As Venezuelan’s speedy gonzález ándale ándale presidential campaign draws to a close, candidates Maduro and Capriles begin to count their eggs. This has been Venezuela’s shortest official run-up to elections ever. In just ten all-singing all-dancing days, besides a sprinkling of ideological discourse, from Maduro we’ve had claims of Chávez’s rebirth as a bird, verbal attacks delivered via off-beat improv hip-hop, and threats of an ancient Venezuelan curse. Capriles’s general demeanour has been somewhat more sedate, though he too has made recourse to the seemingly fail-safe tactics of religious speak and rosary garb, total respect for the dead and a whole lot of shouting.
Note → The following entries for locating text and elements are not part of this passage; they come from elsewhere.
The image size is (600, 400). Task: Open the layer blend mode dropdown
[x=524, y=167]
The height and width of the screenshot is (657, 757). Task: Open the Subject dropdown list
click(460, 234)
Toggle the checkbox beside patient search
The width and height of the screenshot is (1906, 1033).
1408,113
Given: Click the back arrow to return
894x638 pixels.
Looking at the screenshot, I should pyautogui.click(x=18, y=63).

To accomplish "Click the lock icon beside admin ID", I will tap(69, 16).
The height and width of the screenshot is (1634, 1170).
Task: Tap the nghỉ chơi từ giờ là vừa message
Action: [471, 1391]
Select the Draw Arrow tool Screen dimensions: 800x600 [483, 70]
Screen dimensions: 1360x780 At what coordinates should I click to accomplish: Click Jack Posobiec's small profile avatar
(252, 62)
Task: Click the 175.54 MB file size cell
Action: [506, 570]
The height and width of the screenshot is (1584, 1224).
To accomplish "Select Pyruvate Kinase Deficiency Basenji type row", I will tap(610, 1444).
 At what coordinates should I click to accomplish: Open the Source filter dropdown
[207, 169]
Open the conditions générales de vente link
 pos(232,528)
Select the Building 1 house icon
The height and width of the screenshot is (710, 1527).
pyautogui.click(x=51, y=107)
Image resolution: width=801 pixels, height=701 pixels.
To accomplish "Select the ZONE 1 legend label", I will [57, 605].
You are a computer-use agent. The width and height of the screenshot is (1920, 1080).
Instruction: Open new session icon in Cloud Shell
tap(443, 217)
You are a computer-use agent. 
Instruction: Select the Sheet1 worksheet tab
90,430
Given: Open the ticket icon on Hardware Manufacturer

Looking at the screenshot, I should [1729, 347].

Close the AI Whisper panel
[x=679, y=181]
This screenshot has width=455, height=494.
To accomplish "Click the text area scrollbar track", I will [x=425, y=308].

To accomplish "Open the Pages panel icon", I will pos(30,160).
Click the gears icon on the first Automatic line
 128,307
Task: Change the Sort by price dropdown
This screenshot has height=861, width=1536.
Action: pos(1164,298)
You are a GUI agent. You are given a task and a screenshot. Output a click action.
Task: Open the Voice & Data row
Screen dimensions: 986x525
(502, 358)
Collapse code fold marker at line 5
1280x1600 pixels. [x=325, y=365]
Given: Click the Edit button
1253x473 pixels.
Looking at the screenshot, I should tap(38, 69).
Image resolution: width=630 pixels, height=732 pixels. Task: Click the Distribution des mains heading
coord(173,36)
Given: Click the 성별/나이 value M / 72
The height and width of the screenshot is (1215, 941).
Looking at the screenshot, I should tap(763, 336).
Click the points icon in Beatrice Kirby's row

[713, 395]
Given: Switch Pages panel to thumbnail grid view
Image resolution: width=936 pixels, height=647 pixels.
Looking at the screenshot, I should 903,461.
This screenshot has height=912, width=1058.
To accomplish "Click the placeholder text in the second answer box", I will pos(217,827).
Most polls place Maduro between eight and 15 points ahead of Capriles. The difference may drop slightly on the day, depending on levels of abstention, though Capriles will need a miracle to win. The Chavistas know it. The opposition knows it. Capriles knows it but, to his credit, is putting on a great show of a brave face. The elephant in the room may be invisible but its hardly surprising: six months ago, Capriles was a relatively unknown figure. Televised exposure of his campaign has been restricted to private channel Globovisión and YouTube. He is financed privately and represents a conglomerate of small parties with huge differences between them. His figure symbolises el imperio, the neoliberal right. In a country where the majority is proud to be “socialist” this is hard to swallow, now matter how jodido things are at home.
Meanwhile, Maduro’s candidacy has been blessed by Hugo the Almighty. Aside from having exclusive access to state funds, control over state media and 14 years in power, the officialist camp holds the faith of the people in its hands. It’s as abstract as it sounds. Common sense dictates that the ruling party has to lose. Crime rates, food shortages and inflation levels are sky-high. A state document leaked to Spanish newspaper ABC suggests that things are about to get worse. National infrastructure is teetering dangerously. A thousand promises has been broken. PSUV aren’t entirely responsible for the crisis Venezuela is currently living, but they sure haven’t made things better. At this point, from a logical perspective, most voters would pay their thanks and bid farewell – bien gracias, ciao pescao.
But politics here is beyond logic. As the temple crumbles around them, the electorate looks to the heavens for answers. And Maduro – self-proclaimed son of Chávez – is milking his born-again followers for all they’re worth. This is no quiet Obama-type acceptance of Christianity as a pretty crucial key to success. This is Chavismo evangelised, complete with progrock, iconography and convulsions. This is demonising those who don’t belong, casting sinners into Hell. This is poligion. This is undoubtable, unshakeable, unreasonable faith. Which is why Maduro has made little in offerings of policy, solutions, or concrete change. He doesn’t have to. The dogma is enough.
Capriles’s mistake, as far as I’m concerned, has been to follow this lead. While somewhat less hysterical, Capriles followers are equally fanatical but fewer. The opposition, too, has a bunch of voters that don’t need convincing. The opportunity was in convincing the Chavistas light that a new government makes sense at a time like this. Rather than do this through intense debate over fiscal responsibility, proposals of an economic shake-up and the outlining of measures needed to tackle huge social problems, Capriles has chosen the tack of insisting that “Maduro isn’t Chávez (but I could be).” Capriles is the solution, unity is the solution, Venezuela somos todos. Sound familiar? Through parroting Chávez’s old rhetoric, Capriles effectively legitimises Maduro’s messianic stance thereby setting himself up like Satan disguised as angel of light. Not only does this emulation leave the country in the same populist conundrum as ever, it also reinforces the state’s transcendental role as high deity reincarnate in Nicolás. And that, my friends, is just not cricket.